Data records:

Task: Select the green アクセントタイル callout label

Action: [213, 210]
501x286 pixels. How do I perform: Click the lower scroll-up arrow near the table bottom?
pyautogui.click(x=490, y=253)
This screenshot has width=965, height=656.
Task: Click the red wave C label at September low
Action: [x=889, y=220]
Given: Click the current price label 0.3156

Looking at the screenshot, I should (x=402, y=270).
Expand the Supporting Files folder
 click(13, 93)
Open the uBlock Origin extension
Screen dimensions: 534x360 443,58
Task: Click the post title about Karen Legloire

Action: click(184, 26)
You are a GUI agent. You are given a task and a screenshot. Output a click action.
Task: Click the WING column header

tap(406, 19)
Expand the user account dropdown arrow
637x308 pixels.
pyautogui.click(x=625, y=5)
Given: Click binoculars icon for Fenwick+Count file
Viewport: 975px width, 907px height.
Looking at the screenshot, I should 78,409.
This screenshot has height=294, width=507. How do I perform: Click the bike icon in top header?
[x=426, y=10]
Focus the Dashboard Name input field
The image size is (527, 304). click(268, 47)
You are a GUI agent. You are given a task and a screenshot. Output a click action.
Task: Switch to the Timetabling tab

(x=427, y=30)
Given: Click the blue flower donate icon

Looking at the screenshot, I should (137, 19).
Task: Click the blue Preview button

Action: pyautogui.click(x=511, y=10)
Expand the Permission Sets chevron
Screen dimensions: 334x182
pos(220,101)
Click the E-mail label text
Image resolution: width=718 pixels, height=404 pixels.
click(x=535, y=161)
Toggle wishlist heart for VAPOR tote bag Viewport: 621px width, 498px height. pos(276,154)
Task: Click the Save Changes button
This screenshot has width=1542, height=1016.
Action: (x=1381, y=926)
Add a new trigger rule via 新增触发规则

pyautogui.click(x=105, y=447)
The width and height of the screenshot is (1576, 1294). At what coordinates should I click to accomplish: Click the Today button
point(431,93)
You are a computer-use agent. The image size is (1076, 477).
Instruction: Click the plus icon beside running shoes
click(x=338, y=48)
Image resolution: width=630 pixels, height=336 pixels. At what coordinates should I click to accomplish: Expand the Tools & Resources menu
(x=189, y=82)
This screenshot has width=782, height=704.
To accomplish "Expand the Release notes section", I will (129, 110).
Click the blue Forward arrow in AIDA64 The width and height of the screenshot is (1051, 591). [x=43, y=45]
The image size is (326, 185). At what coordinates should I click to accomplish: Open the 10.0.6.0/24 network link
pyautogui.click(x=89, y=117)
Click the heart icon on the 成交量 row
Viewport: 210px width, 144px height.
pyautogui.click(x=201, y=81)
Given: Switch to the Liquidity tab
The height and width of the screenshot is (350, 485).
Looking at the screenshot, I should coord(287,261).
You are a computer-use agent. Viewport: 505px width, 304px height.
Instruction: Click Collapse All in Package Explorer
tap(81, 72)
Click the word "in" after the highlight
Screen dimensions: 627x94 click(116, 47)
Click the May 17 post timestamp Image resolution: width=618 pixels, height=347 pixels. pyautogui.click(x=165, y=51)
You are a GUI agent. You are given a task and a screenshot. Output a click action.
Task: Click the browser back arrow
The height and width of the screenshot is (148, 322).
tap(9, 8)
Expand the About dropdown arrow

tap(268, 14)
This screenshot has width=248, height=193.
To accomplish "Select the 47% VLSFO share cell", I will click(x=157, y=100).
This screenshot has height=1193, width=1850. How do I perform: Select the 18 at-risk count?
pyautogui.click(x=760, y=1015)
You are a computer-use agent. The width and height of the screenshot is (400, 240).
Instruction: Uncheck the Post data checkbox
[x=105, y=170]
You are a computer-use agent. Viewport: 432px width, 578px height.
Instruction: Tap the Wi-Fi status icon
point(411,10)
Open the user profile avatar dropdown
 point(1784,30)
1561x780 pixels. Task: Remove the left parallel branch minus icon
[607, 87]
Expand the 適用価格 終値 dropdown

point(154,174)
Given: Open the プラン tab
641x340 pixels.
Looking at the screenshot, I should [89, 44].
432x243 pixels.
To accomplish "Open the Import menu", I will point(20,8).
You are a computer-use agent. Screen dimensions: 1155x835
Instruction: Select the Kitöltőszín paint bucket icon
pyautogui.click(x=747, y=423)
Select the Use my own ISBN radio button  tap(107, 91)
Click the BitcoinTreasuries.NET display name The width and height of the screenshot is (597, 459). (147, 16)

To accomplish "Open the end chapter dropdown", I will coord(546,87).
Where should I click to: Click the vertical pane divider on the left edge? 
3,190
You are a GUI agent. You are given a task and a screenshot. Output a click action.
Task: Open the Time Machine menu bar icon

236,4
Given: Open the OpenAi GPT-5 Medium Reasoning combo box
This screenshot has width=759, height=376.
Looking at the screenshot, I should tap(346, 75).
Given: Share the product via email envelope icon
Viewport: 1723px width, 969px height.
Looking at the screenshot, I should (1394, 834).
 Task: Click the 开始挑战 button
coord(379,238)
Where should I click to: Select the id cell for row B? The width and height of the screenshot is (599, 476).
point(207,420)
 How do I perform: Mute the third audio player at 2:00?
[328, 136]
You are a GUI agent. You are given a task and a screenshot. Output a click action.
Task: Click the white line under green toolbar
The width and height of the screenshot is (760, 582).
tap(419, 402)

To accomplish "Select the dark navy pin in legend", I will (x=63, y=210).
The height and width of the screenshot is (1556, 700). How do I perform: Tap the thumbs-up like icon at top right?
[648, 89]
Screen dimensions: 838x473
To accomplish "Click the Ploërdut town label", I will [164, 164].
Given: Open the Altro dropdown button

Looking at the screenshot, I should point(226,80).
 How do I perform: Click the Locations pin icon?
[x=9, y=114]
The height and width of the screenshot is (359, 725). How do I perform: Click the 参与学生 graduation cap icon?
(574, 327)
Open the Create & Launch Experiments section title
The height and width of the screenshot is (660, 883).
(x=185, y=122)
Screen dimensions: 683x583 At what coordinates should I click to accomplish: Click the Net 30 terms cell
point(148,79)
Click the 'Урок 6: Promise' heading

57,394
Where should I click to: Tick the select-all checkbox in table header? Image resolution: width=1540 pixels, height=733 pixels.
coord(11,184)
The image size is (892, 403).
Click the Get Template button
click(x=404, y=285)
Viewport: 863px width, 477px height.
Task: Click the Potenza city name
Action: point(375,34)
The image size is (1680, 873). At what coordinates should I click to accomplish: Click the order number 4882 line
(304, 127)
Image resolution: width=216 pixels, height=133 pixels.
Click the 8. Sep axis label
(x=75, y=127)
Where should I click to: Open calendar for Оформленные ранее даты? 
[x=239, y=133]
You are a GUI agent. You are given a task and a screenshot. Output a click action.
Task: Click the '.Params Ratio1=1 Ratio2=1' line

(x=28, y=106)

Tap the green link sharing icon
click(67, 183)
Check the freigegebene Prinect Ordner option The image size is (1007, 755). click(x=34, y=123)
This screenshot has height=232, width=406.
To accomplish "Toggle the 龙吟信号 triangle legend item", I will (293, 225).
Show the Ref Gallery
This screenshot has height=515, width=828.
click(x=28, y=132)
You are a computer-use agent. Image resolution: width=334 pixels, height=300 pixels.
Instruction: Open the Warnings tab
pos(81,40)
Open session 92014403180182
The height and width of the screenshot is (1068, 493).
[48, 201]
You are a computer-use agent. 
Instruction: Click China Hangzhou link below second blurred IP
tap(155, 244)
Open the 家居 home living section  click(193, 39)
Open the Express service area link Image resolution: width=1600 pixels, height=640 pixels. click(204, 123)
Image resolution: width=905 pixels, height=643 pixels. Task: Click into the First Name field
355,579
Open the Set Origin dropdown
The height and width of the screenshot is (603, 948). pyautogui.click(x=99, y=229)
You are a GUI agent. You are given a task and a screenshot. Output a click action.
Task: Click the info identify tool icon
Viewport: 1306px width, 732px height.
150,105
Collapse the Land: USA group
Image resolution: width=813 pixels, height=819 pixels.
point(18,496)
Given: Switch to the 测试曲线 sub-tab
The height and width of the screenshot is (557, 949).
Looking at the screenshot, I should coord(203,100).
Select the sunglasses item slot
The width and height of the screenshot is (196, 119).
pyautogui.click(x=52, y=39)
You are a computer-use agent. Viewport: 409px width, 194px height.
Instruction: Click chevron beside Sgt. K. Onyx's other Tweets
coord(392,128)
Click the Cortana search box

» AIM OF THE EXERCISE
Go through the records above and copy every line holding the word "will".

» TASK RESPONSE
To accomplish "Expand the Release notes section", I will (129, 110).
To accomplish "Select the 47% VLSFO share cell", I will click(x=157, y=100).
To accomplish "Open the Import menu", I will point(20,8).
To accomplish "Open the end chapter dropdown", I will coord(546,87).
To accomplish "Select the dark navy pin in legend", I will (x=63, y=210).
To accomplish "Click the Ploërdut town label", I will [164, 164].
To accomplish "Toggle the 龙吟信号 triangle legend item", I will (293, 225).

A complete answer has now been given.